▶ **Source**

A Wakeup Call for Ranked-Choice Voting

After the definitive failure of campaigns from countless preferable candidates, President Biden and former President Trump finally received their party’s nominations. No powerful Democrats were willing to stand in opposition to Biden, and Trump’s grip on his loyalists was so strong that he managed to become nominated by ignoring his opponents. It’s difficult to view this as anything other than our political system eating itself, and I hope that it will at least change the mind of anyone who still hasn’t been convinced that electoral reform is needed. While this demand for reform often refers to grievances with the Electoral College, I want to bring attention to a more urgent side of the issue: ranked-choice voting.

This portrayal might come across as over dramatic, so let’s walk through the implications of Biden and Trump running as the 2024 nominees. Both candidates already served a term as president, and did so with horrendously low approval ratings. Both are controversial within their party, outright despised by the other, and largely viewed as “the lesser of two evils” by the Independents who voted for them. Both were accused of interfering with the election that brought them into office, causing supporters of their opposition to see the results as unfair. Both will be more than 80 years old if they live through another term, and prominently display the cause of bipartisan demand for younger politicians. Both have caused concern about their electability. Despite all of these alarming realities, neither party was capable of pushing a candidate different from who they put on the ballot for the previous election.

▶ **Written tasks**
1 > Answer these questions using the article on ranked-choice voting:
(a) Which side of electoral reform does the writer call more urgent than complaints about the Electoral College?
(b) What did no powerful Democrats do, according to the article?
(c) How old will both candidates be if they live through another term?
2 > Summarize the article on ranked-choice voting in two sentences.
3 > Continue the article on ranked-choice voting from its last sentence.

▶ **Stored rows**
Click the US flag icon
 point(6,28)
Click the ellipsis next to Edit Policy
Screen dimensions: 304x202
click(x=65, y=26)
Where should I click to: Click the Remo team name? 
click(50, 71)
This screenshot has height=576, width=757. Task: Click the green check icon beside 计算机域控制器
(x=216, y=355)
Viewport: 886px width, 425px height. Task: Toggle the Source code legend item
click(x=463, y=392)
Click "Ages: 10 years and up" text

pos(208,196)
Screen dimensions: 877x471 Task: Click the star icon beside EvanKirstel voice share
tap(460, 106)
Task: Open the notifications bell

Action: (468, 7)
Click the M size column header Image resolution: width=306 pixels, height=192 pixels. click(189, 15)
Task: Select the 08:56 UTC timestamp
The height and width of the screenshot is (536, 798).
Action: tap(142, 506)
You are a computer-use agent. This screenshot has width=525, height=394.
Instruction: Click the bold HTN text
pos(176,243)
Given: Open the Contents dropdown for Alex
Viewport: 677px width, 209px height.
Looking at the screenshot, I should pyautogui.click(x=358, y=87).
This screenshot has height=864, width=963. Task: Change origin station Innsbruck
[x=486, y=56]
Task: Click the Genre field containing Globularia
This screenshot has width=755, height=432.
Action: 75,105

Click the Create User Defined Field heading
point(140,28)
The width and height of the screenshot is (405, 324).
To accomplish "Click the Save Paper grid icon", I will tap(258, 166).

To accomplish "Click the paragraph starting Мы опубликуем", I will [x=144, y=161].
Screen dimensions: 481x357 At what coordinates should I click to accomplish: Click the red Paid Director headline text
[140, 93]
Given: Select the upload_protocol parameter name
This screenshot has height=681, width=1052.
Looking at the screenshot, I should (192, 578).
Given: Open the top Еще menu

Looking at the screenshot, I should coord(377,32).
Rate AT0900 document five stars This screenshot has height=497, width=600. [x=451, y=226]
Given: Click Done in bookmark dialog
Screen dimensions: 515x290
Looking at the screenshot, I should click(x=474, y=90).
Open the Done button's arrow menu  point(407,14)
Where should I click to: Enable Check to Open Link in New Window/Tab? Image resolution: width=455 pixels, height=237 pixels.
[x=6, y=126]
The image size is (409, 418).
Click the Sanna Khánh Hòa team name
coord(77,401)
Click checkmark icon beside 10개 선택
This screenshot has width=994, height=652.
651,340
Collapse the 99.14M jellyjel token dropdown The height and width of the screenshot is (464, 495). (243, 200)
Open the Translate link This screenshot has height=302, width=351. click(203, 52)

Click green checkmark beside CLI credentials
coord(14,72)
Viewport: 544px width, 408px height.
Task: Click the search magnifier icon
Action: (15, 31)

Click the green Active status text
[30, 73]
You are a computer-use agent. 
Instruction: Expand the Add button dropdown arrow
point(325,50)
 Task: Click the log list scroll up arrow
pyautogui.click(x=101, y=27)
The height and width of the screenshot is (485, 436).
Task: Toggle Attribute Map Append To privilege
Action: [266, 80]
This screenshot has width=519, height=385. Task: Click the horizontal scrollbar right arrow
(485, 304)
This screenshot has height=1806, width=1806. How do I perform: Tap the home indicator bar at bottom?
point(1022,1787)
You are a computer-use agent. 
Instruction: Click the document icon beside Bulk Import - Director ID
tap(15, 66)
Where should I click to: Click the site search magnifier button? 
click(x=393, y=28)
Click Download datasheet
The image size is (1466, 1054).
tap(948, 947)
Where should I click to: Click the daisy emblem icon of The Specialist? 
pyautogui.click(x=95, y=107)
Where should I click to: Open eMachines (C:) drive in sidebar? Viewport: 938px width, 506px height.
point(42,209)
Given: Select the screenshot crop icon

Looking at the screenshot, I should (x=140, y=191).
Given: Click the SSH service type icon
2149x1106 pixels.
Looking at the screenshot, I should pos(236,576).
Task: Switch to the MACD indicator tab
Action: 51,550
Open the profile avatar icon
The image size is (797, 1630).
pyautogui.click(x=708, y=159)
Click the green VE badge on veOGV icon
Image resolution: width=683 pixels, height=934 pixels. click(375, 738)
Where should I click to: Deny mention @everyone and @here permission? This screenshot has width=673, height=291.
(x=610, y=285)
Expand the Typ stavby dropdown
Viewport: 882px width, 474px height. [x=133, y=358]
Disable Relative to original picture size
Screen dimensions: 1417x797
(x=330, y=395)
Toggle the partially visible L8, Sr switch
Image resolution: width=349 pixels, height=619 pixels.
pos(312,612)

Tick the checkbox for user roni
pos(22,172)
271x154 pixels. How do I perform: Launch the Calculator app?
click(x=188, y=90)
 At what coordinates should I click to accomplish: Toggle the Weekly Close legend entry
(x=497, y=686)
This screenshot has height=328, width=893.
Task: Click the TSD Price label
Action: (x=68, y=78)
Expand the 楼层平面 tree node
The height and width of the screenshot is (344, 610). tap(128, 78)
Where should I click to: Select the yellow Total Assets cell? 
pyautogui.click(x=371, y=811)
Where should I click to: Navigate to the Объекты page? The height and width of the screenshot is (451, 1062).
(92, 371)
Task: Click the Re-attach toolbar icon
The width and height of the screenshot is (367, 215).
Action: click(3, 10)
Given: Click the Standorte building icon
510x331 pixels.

▶ **Task-by-task results**
1 >
(a) Ranked-choice voting.
(b) They were not willing to stand in opposition to Biden.
(c) More than 80 years old.

2 > The writer sees the 2024 nominations of Biden and Trump as the political system eating itself and argues that electoral reform is needed, with ranked-choice voting as its most urgent side. Both nominees already served a term with very low approval ratings, are controversial within their own party, face questions about their age and electability, and yet neither party could put forward anyone different from its candidate in the previous election.

3 >
For anyone doubting that this mess could be even worse than I’ve already described, I’d like to highlight just how much of a political trainwreck is waiting for us in the near future. First, while voting third-party is universally viewed as a pointless act of self-destruction that can’t lead to anything other than spoiler candidates, despite this, Gallup Poll still found that approval for some kind of third-party alternative soared to a precedent-shattering 63%. Next, even though running as a third-party candidate is synonymous with giving up on a political career, a former Democrat has already announced that he will run as a third-party candidate (RFK Jr), the leading Republican made threats to do the same if he wasn’t nominated (Trump, before his nomination), and at least two primary candidates from the last presidential election have hinted at following suit after publicly distancing themselves from their former parties (Andrew Yang and Tulsi Gabbard). These are strong indications that voters have grown tired of the two mainstream parties, or at least the candidates who those parties are offering.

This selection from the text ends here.